PROBLEM DETAILS =
Output all entries below exactly as they are given.

DATA SHOWN =
----
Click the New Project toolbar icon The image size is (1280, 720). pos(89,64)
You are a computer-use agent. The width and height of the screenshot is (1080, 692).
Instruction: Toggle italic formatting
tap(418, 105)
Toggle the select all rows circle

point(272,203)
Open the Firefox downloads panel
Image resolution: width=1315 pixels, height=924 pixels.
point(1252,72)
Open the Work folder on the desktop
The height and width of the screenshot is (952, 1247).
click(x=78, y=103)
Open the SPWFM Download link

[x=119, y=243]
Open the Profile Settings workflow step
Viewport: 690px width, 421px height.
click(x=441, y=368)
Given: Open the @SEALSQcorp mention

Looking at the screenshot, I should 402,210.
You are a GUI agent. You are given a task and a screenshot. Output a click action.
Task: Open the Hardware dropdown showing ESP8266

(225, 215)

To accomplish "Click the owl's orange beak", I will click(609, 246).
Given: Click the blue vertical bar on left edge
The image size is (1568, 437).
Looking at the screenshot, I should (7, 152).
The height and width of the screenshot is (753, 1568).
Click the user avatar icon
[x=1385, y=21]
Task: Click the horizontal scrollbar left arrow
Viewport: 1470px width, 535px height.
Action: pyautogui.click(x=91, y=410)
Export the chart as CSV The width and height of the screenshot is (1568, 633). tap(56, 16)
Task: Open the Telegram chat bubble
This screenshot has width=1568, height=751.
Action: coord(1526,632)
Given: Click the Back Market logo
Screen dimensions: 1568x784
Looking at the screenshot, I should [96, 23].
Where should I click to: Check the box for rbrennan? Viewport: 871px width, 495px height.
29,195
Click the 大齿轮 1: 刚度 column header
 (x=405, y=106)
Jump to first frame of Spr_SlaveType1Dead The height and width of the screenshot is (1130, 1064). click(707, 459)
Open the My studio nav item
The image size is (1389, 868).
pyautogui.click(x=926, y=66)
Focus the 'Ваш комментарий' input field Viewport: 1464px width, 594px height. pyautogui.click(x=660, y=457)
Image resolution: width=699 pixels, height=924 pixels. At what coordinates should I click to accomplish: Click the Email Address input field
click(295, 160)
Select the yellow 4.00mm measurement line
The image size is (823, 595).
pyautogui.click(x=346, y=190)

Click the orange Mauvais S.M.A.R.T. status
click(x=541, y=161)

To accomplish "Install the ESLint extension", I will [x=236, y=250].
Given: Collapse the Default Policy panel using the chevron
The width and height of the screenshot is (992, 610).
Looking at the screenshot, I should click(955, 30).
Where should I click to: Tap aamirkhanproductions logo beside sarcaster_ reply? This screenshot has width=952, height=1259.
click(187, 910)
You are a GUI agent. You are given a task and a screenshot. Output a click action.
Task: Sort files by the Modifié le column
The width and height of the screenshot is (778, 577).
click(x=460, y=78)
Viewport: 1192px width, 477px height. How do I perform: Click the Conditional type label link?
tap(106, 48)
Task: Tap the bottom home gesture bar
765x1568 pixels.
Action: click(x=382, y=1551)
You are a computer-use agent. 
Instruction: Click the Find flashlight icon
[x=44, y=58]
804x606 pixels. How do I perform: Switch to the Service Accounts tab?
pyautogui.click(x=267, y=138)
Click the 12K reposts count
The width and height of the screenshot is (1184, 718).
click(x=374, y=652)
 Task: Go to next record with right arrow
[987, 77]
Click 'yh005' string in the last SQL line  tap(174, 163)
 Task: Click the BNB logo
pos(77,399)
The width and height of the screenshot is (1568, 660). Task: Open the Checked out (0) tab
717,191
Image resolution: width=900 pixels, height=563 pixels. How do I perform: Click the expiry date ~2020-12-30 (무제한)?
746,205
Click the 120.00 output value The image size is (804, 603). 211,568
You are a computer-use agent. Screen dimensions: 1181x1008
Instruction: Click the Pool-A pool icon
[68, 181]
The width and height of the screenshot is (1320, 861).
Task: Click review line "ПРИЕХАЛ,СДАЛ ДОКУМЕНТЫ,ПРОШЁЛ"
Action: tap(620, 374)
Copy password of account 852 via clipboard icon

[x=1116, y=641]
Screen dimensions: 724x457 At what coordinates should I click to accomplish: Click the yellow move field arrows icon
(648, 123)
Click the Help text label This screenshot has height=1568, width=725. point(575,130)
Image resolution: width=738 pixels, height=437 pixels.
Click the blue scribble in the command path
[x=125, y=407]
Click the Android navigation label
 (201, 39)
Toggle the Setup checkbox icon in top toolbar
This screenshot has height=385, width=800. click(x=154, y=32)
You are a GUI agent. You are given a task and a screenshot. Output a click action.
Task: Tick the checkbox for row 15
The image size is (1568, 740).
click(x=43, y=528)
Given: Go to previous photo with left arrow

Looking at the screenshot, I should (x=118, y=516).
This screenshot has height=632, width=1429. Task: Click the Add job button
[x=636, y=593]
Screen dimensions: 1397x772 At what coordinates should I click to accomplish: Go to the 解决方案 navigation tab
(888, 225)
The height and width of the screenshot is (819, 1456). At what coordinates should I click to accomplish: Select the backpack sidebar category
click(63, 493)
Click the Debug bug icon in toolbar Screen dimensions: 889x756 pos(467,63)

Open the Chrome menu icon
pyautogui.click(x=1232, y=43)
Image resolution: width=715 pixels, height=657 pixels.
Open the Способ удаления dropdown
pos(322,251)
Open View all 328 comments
----
ANSWER BOX =
Click the New Project toolbar icon The image size is (1280, 720). pos(89,64)
You are a computer-use agent. The width and height of the screenshot is (1080, 692).
Instruction: Toggle italic formatting
tap(418, 105)
Toggle the select all rows circle

point(272,203)
Open the Firefox downloads panel
Image resolution: width=1315 pixels, height=924 pixels.
point(1252,72)
Open the Work folder on the desktop
The height and width of the screenshot is (952, 1247).
click(x=78, y=103)
Open the SPWFM Download link

[x=119, y=243]
Open the Profile Settings workflow step
Viewport: 690px width, 421px height.
click(x=441, y=368)
Given: Open the @SEALSQcorp mention

Looking at the screenshot, I should 402,210.
You are a GUI agent. You are given a task and a screenshot. Output a click action.
Task: Open the Hardware dropdown showing ESP8266

(225, 215)

To accomplish "Click the owl's orange beak", I will click(609, 246).
Given: Click the blue vertical bar on left edge
The image size is (1568, 437).
Looking at the screenshot, I should (7, 152).
The height and width of the screenshot is (753, 1568).
Click the user avatar icon
[x=1385, y=21]
Task: Click the horizontal scrollbar left arrow
Viewport: 1470px width, 535px height.
Action: pyautogui.click(x=91, y=410)
Export the chart as CSV The width and height of the screenshot is (1568, 633). tap(56, 16)
Task: Open the Telegram chat bubble
This screenshot has width=1568, height=751.
Action: coord(1526,632)
Given: Click the Back Market logo
Screen dimensions: 1568x784
Looking at the screenshot, I should [96, 23].
Where should I click to: Check the box for rbrennan? Viewport: 871px width, 495px height.
29,195
Click the 大齿轮 1: 刚度 column header
 (x=405, y=106)
Jump to first frame of Spr_SlaveType1Dead The height and width of the screenshot is (1130, 1064). click(707, 459)
Open the My studio nav item
The image size is (1389, 868).
pyautogui.click(x=926, y=66)
Focus the 'Ваш комментарий' input field Viewport: 1464px width, 594px height. pyautogui.click(x=660, y=457)
Image resolution: width=699 pixels, height=924 pixels. At what coordinates should I click to accomplish: Click the Email Address input field
click(295, 160)
Select the yellow 4.00mm measurement line
The image size is (823, 595).
pyautogui.click(x=346, y=190)

Click the orange Mauvais S.M.A.R.T. status
click(x=541, y=161)

To accomplish "Install the ESLint extension", I will [x=236, y=250].
Given: Collapse the Default Policy panel using the chevron
The width and height of the screenshot is (992, 610).
Looking at the screenshot, I should click(955, 30).
Where should I click to: Tap aamirkhanproductions logo beside sarcaster_ reply? This screenshot has width=952, height=1259.
click(187, 910)
You are a GUI agent. You are given a task and a screenshot. Output a click action.
Task: Sort files by the Modifié le column
The width and height of the screenshot is (778, 577).
click(x=460, y=78)
Viewport: 1192px width, 477px height. How do I perform: Click the Conditional type label link?
tap(106, 48)
Task: Tap the bottom home gesture bar
765x1568 pixels.
Action: click(x=382, y=1551)
You are a computer-use agent. 
Instruction: Click the Find flashlight icon
[x=44, y=58]
804x606 pixels. How do I perform: Switch to the Service Accounts tab?
pyautogui.click(x=267, y=138)
Click the 12K reposts count
The width and height of the screenshot is (1184, 718).
click(x=374, y=652)
 Task: Go to next record with right arrow
[987, 77]
Click 'yh005' string in the last SQL line  tap(174, 163)
 Task: Click the BNB logo
pos(77,399)
The width and height of the screenshot is (1568, 660). Task: Open the Checked out (0) tab
717,191
Image resolution: width=900 pixels, height=563 pixels. How do I perform: Click the expiry date ~2020-12-30 (무제한)?
746,205
Click the 120.00 output value The image size is (804, 603). 211,568
You are a computer-use agent. Screen dimensions: 1181x1008
Instruction: Click the Pool-A pool icon
[68, 181]
The width and height of the screenshot is (1320, 861).
Task: Click review line "ПРИЕХАЛ,СДАЛ ДОКУМЕНТЫ,ПРОШЁЛ"
Action: tap(620, 374)
Copy password of account 852 via clipboard icon

[x=1116, y=641]
Screen dimensions: 724x457 At what coordinates should I click to accomplish: Click the yellow move field arrows icon
(648, 123)
Click the Help text label This screenshot has height=1568, width=725. point(575,130)
Image resolution: width=738 pixels, height=437 pixels.
Click the blue scribble in the command path
[x=125, y=407]
Click the Android navigation label
 (201, 39)
Toggle the Setup checkbox icon in top toolbar
This screenshot has height=385, width=800. click(x=154, y=32)
You are a GUI agent. You are given a task and a screenshot. Output a click action.
Task: Tick the checkbox for row 15
The image size is (1568, 740).
click(x=43, y=528)
Given: Go to previous photo with left arrow

Looking at the screenshot, I should (x=118, y=516).
This screenshot has height=632, width=1429. Task: Click the Add job button
[x=636, y=593]
Screen dimensions: 1397x772 At what coordinates should I click to accomplish: Go to the 解决方案 navigation tab
(888, 225)
The height and width of the screenshot is (819, 1456). At what coordinates should I click to accomplish: Select the backpack sidebar category
click(63, 493)
Click the Debug bug icon in toolbar Screen dimensions: 889x756 pos(467,63)

Open the Chrome menu icon
pyautogui.click(x=1232, y=43)
Image resolution: width=715 pixels, height=657 pixels.
Open the Способ удаления dropdown
pos(322,251)
Open View all 328 comments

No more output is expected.